There are two major limitations of our study. First of all, we addressed the participants via self-help organizations which may lead to a selection of active and engaged patients. Moreover, patients who feel much burden and frustration might be inclined more often to participate in such a survey. Second, the complaints were only assessed in the questionnaire on the basis of the self-assessment, not by objective examinations/clinical parameters.

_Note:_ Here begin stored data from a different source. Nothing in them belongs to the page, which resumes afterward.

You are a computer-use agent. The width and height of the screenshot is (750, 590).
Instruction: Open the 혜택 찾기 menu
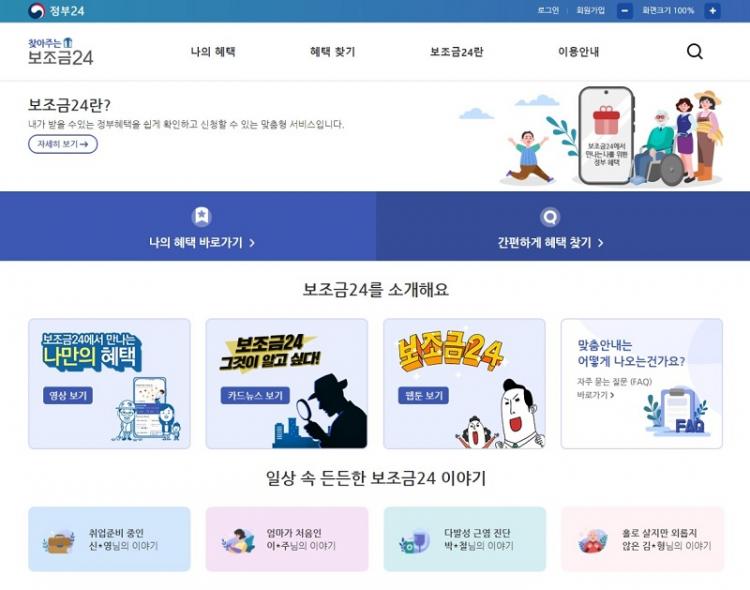click(x=332, y=52)
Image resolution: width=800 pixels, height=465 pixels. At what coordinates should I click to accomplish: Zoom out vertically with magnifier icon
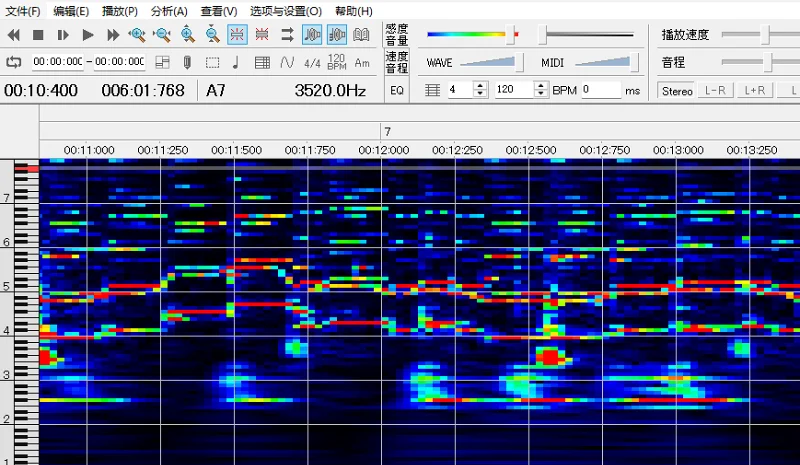213,35
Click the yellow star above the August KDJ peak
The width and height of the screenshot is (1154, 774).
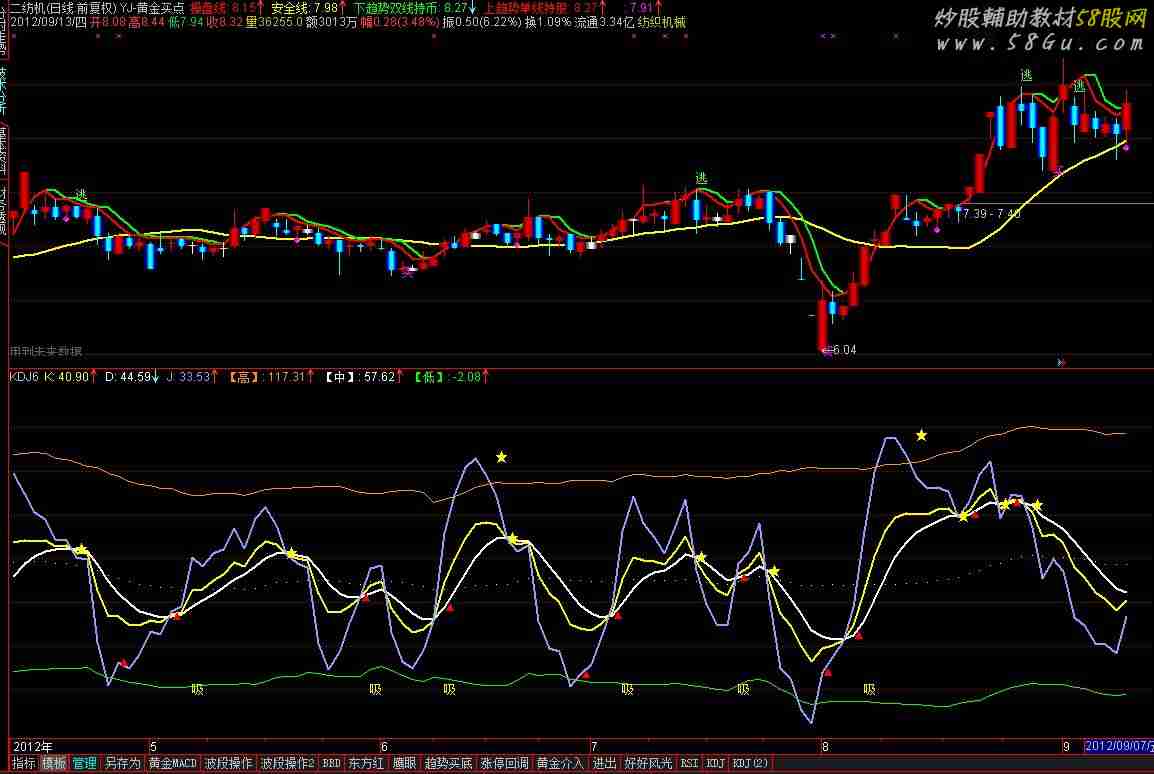tap(921, 435)
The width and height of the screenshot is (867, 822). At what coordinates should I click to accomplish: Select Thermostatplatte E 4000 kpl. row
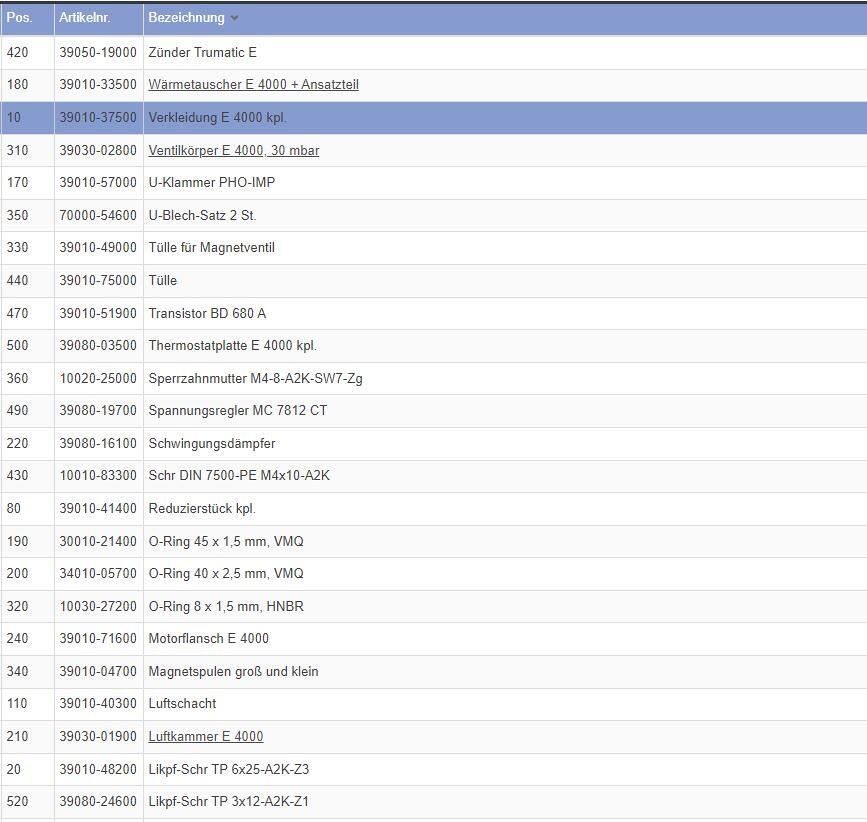tap(232, 345)

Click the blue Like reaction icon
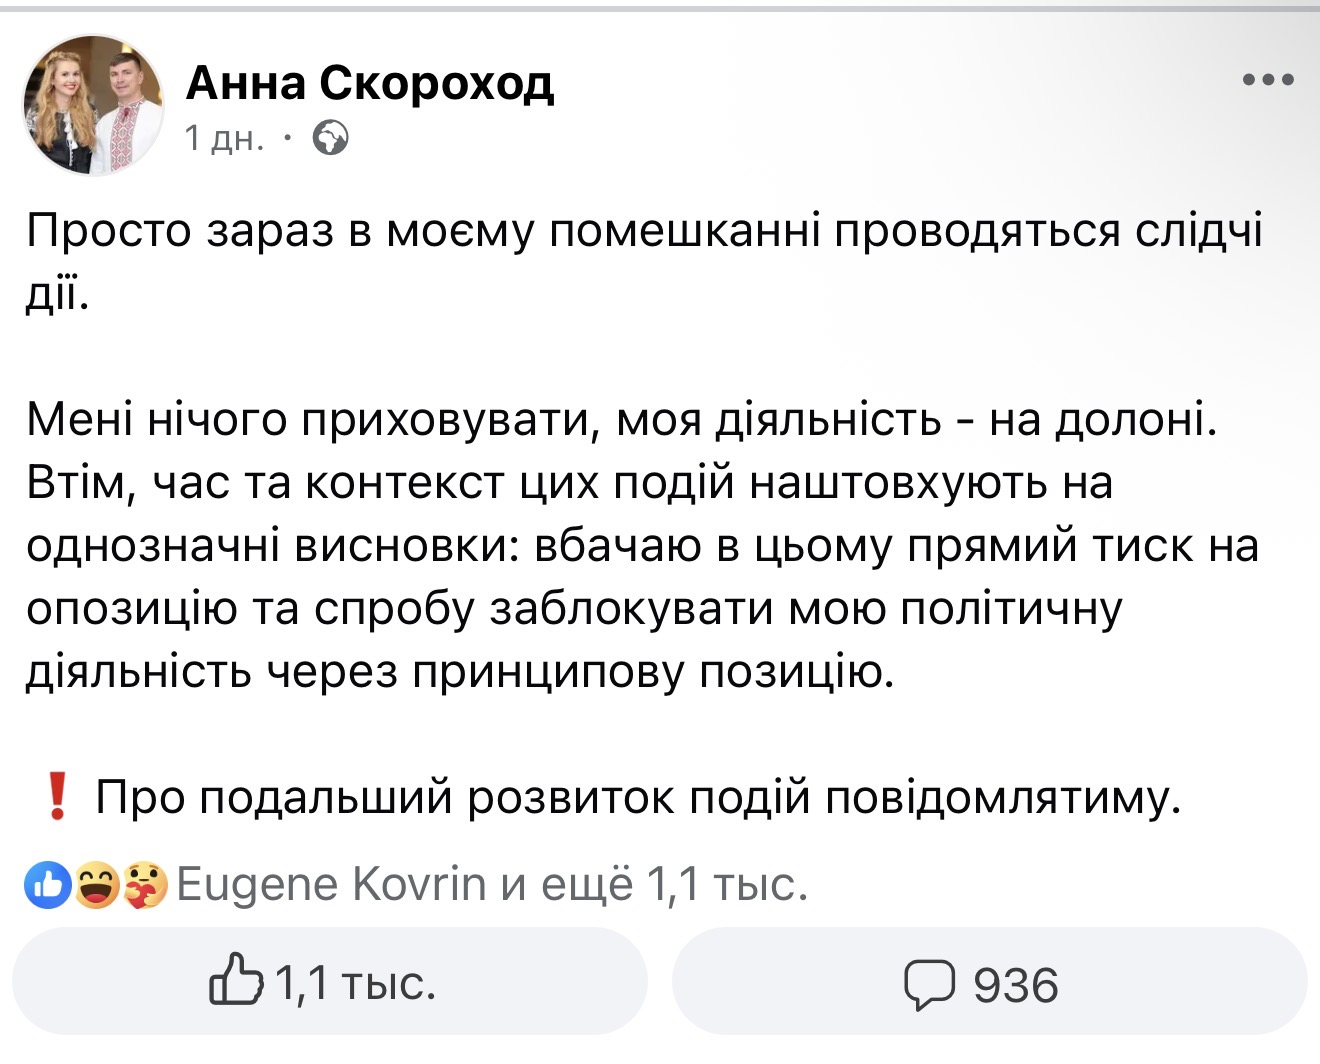[x=47, y=885]
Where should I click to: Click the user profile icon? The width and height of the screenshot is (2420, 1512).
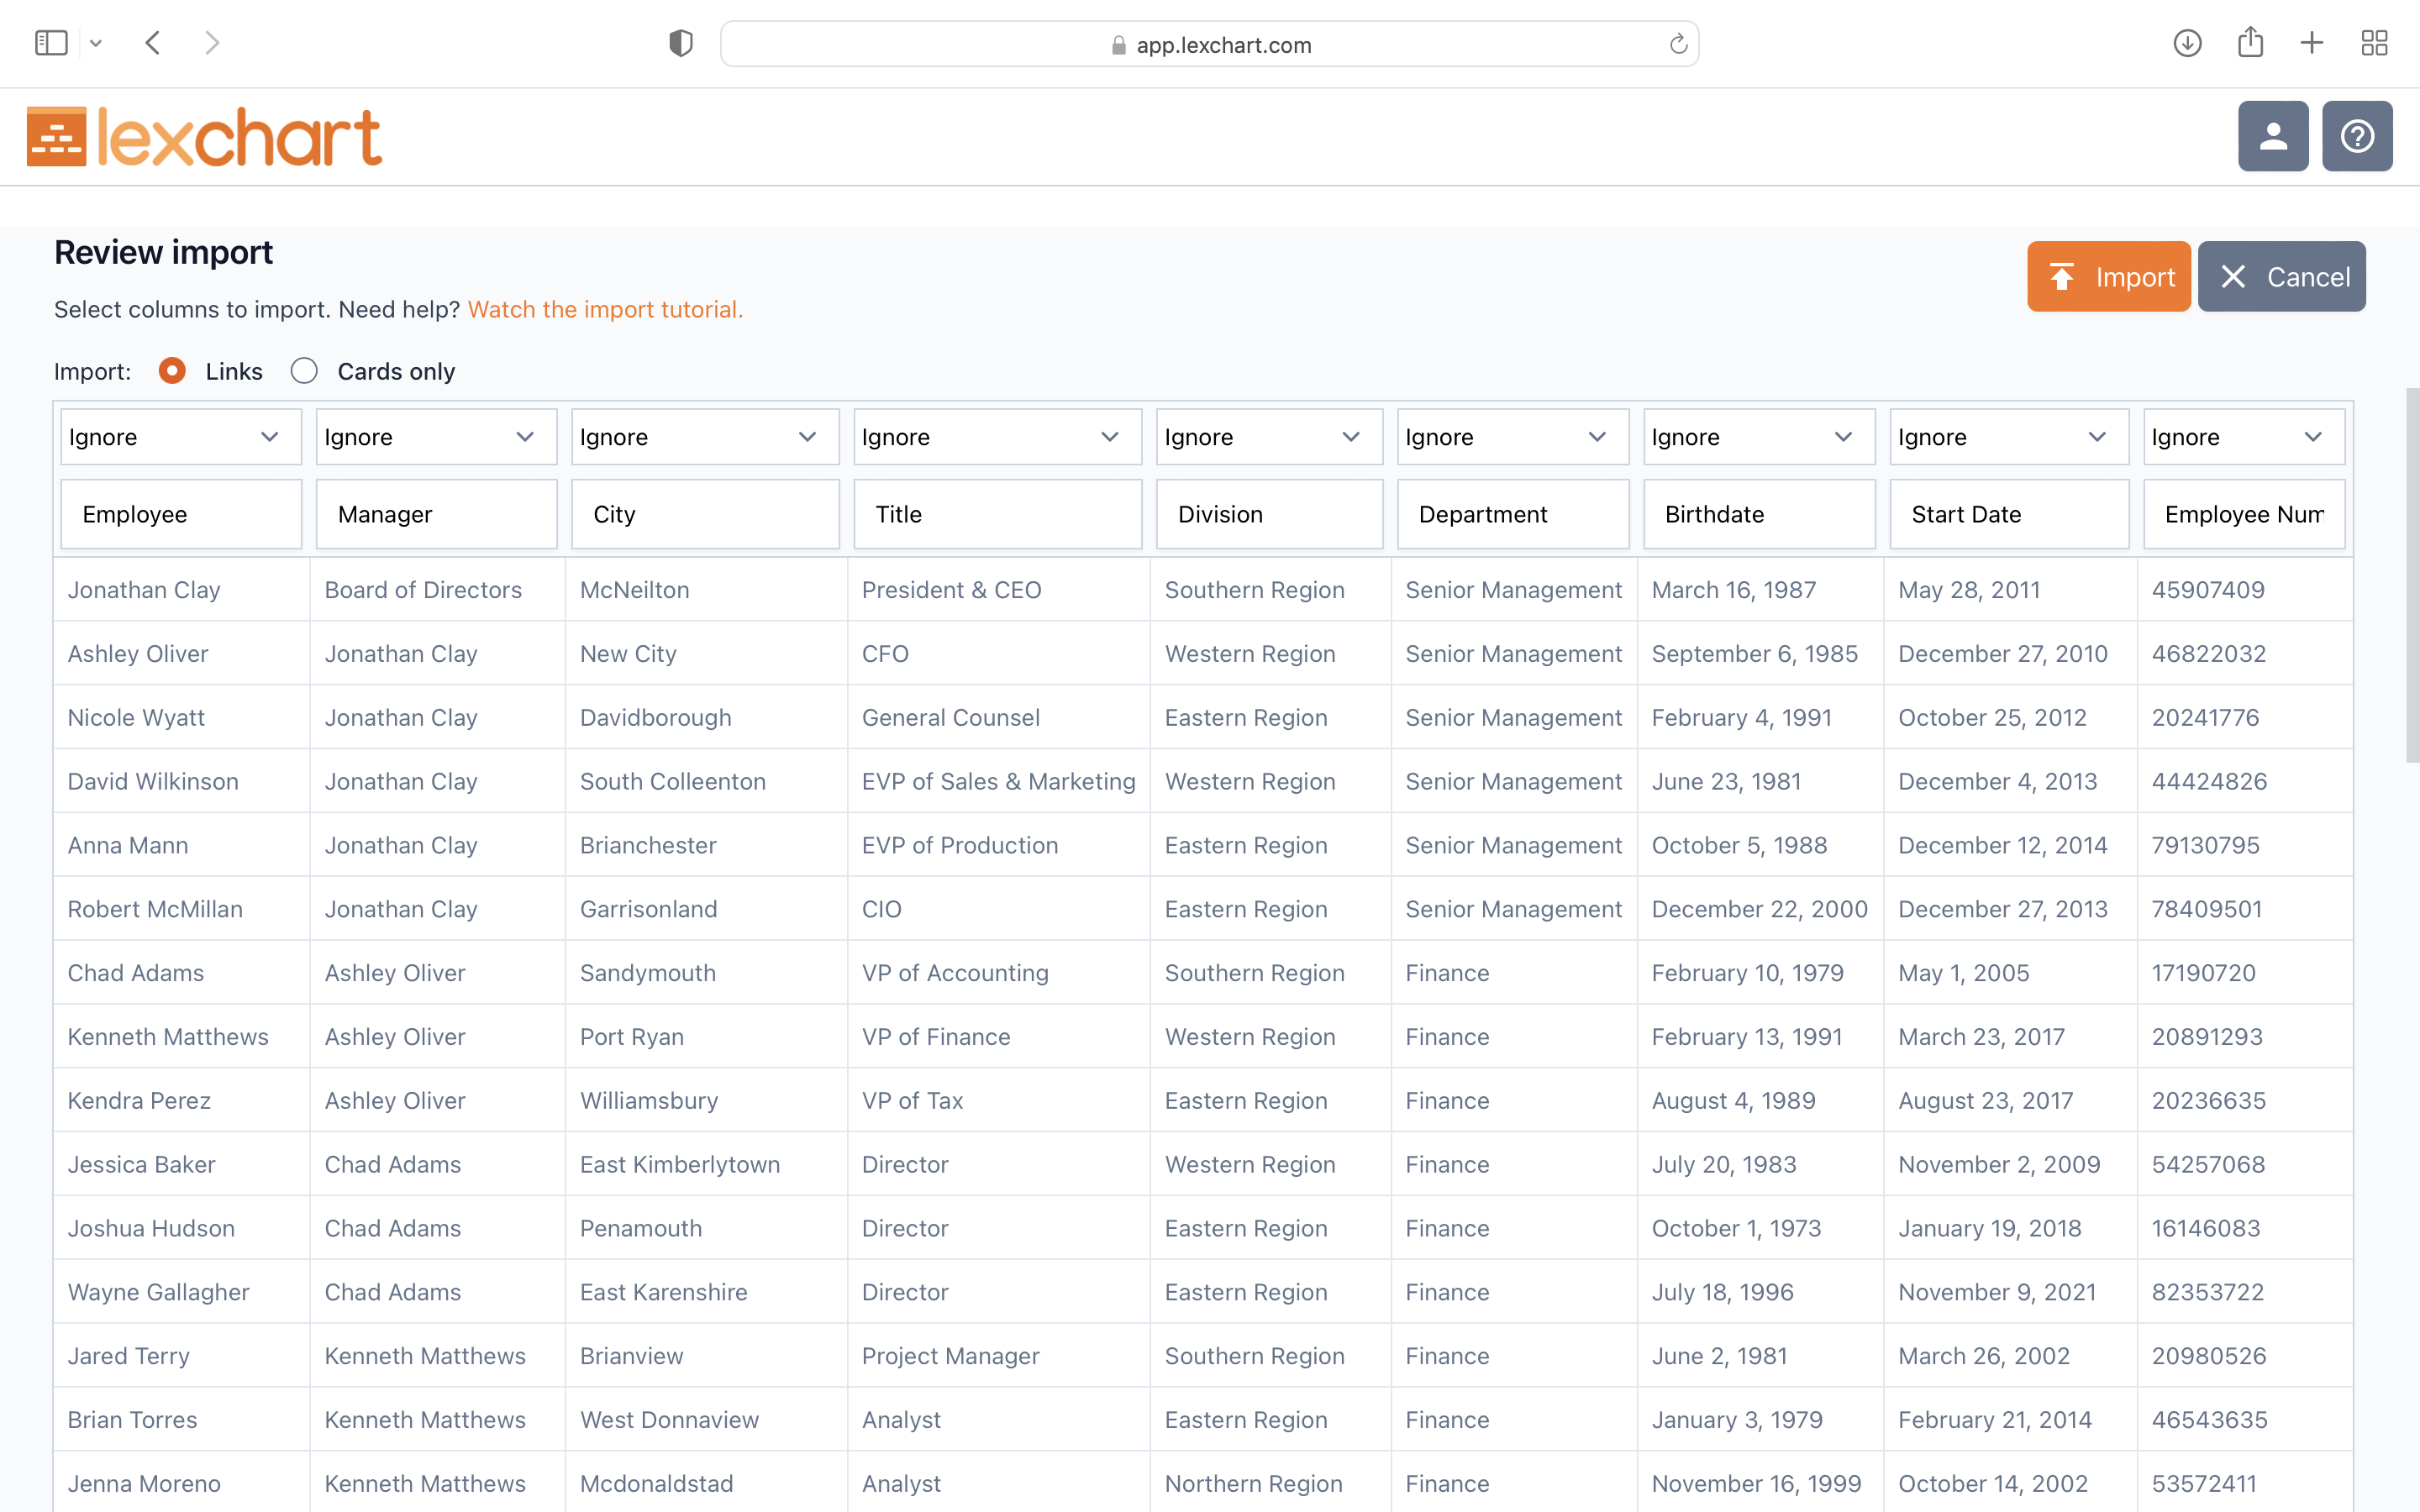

Likewise, the various therapeutic approaches and their effectiveness were only determined by the subjective impression of the patient, not by objective clinical parameters. Their effect can therefore not be objectified, also due to the different (low) frequency of use. By focusing on CIPN as the cause of disease, it is possible that individual symptoms dependent on disease genesis and other differences were not considered. Therefore, it is possible that certain disease symptoms (due to their varying prevalence) were over- or underrepresented in our study. In addition, as a cross-sectional study, our study only allows a snapshot of symptoms, treatment response, etc. Therefore, it is not possible to assess whether a dynamic of the disease takes place. Further/specific investigations and studies would be necessary for learn more on the topic.

Conclusion

Chemotherapy-induced polyneuropathy is a common side effect that usually affects patients in the long term. The clinical appearance is mostly similar in its basic features but is often also characterized by individual peculiarities. Everyday life is often negatively influenced or determined in a variety of ways, with many patients describing a situation-/time-of-day-dependent worsening of their symptoms. A generally applicable therapy that is effective for most patients is still lacking. Its importance has been repeatedly emphasized by the patients. A combination of medical, medicinal, and individual therapy methods is mainly used to treat symptoms, although the desired degree of relief is usually not achieved. This requires further optimization and research. The response to different treatments also varies from patient to patient. The attending physicians should consider this by their treatment, handling, and communication with the patients. For optimal treatment of the complaints, different therapies should therefore be tested participatory and critically evaluated in joint doctor-patient discussions. This requires comprehensive (improved) information about this side effect and most important strategies for prevention as sensomotoric training, even before the start of chemotherapy. In this way, patients should be “picked up” at their level of knowledge to avoid misunderstandings and increase patients’ satisfaction and quality of life.